++++ Trecho de origem
O argumento de Goldsztein encontra confirmação em dados públicos. Segundo apresentação do ICF, os 59 fuzis Taurus T4 entregues como doação para a Polícia Civil em 2018 custaram R$ 3,5 mil cada um. É bastante menos do que o governo pagou em quatro ocasiões diferentes nos últimos seis meses, quando o valor dessa mesma peça variou entre R$ 6,2 mil e R$ 8,6 mil.
Além disso, enquanto “um estudo interno da secretaria aponta uma demora de 343 dias para receber uma viatura depois de feita a licitação”, segundo Ranolfo Vieira Jr., a compra dos automóveis pelo ICF foi concluída “em menos de dois meses” – incluído o tempo necessário para adesivar os novos carros e fazer a entrega solene, em um shopping da capital.
“Banho de loja”
Os cinco projetos que estão hoje no Piseg seguem o mesmo princípio das doações do ICF feitas em março de 2018. Requerem a aquisição de pistolas, espingardas, fuzis, além de escudos balísticos e de “viaturas potentes e altamente equipadas para o desempenho de missões”, conforme resumo de um deles. A exceção é a demanda direta da Polícia Civil, que busca recursos privados para investir em dez viaturas discretas para investigação policial.
O que Goldsztein qualifica como “um banho de loja” nas forças de segurança é, na visão de especialistas como Marcos Rolim, um equívoco de investimentos. “A ideia de que a prioridade de equipamentos de segurança é viatura é uma ideia simplificada. As nossas polícias têm uma carência enorme de gestão. Não há gestão profissional. Não há softwares de gestão. Ainda se trabalha com fichários, ofícios, memorandos, não se tem um processo mínimo de informatização que ajude o gestor a ter um controle de fato sobre a realidade das próprias polícias”, critica o sociólogo, que também foi deputado federal pelo PT (1999-2003).
++++++++
++++ Informações extraídas
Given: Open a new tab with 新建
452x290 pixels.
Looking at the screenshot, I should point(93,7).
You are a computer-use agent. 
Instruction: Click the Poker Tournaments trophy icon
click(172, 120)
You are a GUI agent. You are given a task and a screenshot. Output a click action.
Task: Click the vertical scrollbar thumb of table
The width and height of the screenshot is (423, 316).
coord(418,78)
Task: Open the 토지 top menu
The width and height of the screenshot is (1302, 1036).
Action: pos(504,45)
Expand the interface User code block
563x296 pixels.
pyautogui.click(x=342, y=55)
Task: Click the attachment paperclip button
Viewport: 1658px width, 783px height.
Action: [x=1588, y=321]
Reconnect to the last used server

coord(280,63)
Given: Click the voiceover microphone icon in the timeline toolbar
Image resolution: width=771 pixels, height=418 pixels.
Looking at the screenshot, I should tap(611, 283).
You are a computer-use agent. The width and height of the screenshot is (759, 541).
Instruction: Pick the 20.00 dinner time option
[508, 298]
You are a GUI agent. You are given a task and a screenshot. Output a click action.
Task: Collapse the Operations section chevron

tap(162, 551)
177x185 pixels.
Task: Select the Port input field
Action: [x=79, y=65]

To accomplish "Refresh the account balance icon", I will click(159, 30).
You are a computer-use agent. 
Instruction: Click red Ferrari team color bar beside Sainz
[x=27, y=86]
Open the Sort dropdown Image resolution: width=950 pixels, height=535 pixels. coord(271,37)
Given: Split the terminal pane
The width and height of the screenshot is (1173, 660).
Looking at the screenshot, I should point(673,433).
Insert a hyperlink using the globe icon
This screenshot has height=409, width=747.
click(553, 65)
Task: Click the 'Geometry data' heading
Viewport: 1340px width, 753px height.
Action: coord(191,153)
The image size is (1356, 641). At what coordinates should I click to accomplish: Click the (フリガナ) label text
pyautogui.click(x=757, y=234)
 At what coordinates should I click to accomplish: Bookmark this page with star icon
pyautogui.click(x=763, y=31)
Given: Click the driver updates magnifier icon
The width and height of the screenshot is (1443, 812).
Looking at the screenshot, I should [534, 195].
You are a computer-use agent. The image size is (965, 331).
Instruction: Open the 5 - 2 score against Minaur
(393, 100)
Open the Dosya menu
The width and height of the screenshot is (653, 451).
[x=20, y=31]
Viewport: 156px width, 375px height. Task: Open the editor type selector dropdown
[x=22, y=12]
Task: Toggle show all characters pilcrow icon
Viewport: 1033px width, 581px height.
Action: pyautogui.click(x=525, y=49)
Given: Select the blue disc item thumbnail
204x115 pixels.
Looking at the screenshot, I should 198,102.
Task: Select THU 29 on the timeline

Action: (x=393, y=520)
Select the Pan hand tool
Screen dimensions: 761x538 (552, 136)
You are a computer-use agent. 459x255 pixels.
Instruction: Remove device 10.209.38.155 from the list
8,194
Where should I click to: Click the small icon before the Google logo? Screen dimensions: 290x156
++++++++
## [Objetivo 1]
Reproduza literalmente o trecho sobre as doações às polícias, desde "Os cinco projetos" até "para investigação policial.", inclusive.
## [Objetivo 2]
Responda, com base no trecho sobre as doações às polícias:
(a) Quanto custou cada fuzil Taurus T4 doado à Polícia Civil em 2018?
(b) Quantos projetos estão hoje no Piseg?
(c) Em que período Marcos Rolim foi deputado federal?

## [Resposta correta 1]
Os cinco projetos que estão hoje no Piseg seguem o mesmo princípio das doações do ICF feitas em março de 2018. Requerem a aquisição de pistolas, espingardas, fuzis, além de escudos balísticos e de “viaturas potentes e altamente equipadas para o desempenho de missões”, conforme resumo de um deles. A exceção é a demanda direta da Polícia Civil, que busca recursos privados para investir em dez viaturas discretas para investigação policial.

## [Resposta correta 2]
(a) R$ 3,5 mil.
(b) Cinco.
(c) De 1999 a 2003.